Kinderarbeit weckt jedoch längst nicht den Grad an Empörung, den eine der Extremformen, die Kinderprostitution, erzeugt. Hier machten und machen sich internationale Hilfswerke für Kinder stark und erreichten immerhin ein gewisses Maß internationaler Ächtung und Verfolgung der kriminellen Freier. In der Twilight Zone, im Zwielicht der alltäglichen Kinderarbeit ist es dagegen ziemlich still.
Christine Plüss hat die Kinderarbeit im Tourismus in ihrer Widersprüchlichkeit und Mehrdeutigkeit thematisiert.
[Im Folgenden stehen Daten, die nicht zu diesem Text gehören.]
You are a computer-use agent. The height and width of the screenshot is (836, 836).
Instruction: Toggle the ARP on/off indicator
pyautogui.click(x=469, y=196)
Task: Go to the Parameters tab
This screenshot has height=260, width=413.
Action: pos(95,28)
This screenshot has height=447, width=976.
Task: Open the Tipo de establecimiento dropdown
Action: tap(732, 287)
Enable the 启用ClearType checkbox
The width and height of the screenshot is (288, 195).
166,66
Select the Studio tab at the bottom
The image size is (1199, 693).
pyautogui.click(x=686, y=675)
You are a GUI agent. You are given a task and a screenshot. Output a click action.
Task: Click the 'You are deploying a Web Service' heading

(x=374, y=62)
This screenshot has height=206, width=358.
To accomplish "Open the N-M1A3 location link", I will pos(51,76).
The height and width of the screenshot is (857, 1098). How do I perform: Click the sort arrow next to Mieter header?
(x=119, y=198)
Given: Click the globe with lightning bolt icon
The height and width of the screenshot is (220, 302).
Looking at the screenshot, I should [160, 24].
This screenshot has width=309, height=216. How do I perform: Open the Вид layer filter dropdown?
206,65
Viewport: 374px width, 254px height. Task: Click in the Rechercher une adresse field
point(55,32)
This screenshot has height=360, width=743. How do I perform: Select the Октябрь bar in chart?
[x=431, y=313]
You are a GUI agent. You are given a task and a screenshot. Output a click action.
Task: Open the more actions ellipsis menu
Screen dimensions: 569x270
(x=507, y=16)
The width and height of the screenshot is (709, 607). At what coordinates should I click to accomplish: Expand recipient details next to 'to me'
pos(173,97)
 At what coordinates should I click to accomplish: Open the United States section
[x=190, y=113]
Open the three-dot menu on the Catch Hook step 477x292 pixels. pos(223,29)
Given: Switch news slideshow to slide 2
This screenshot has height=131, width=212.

Sie hat eine Bestandsaufnahme gemacht, vorhandenes Material gesichtet und Studien ausgewertet, ohne Pathos und Schuldzuweisungen, aber mit Parteinahme für die Minderjährigen. Knapp und eingängig skizziert sie die Mechanismen und Folgen internationaler Wirtschaftsprozesse, sie beleuchtet den Armutsdruck und viele andere Hintergründe, die Kinder in die touristische Arbeitsmühle treiben. Reportagen aus dem Alltag der Kinder und ein Anhang zur Materialbasis vervollständigen das Dossier.
Eine aufklärerische Arbeit – wie bereits andere Dossiers (etwa zur Frauenarbeit im Tourismus), die sie im Rahmen ihrer Tätigkeit beim Schweizer Arbeitskreis für „Tourismus und Entwicklung“ herausgegeben hat. Darüber hinaus gehend stellt Plüss „Wege aus der Ausbeutung“ vor: Zum einen gibt sie einen Überblick über die bisherigen Aktivitäten – vor allem der Nichtregierungsorganisationen (NGO) –, zum anderen hat sie umfangreiche Empfehlungen erarbeitet, wie sich die internationalen Schutzbestimmungen für Kinder in die Realität umsetzen lassen. Verunsicherten Touristen rät sie unter anderem zu einem „bewussten Kaufentscheid“ für verträgliche Reiseformen und zur Unterstützung qualifizierter Kinderhilfsprojekte.
Christine Plüss: Ferienglück aus Kinderhänden – Kinderarbeit im Tourismus. Rotpunktverlag, Zürich 1999, dreißig MarkDie gleichnamige Ausstellung wird auf der ITB (Halle 7.2 b, Youth Travel Center) gezeigt. Auskünfte und Materialien über verantwortliches Reisen und Projekte im Bereich der Kinderarbeit können am Info- und Bücherstand eingeholt werden.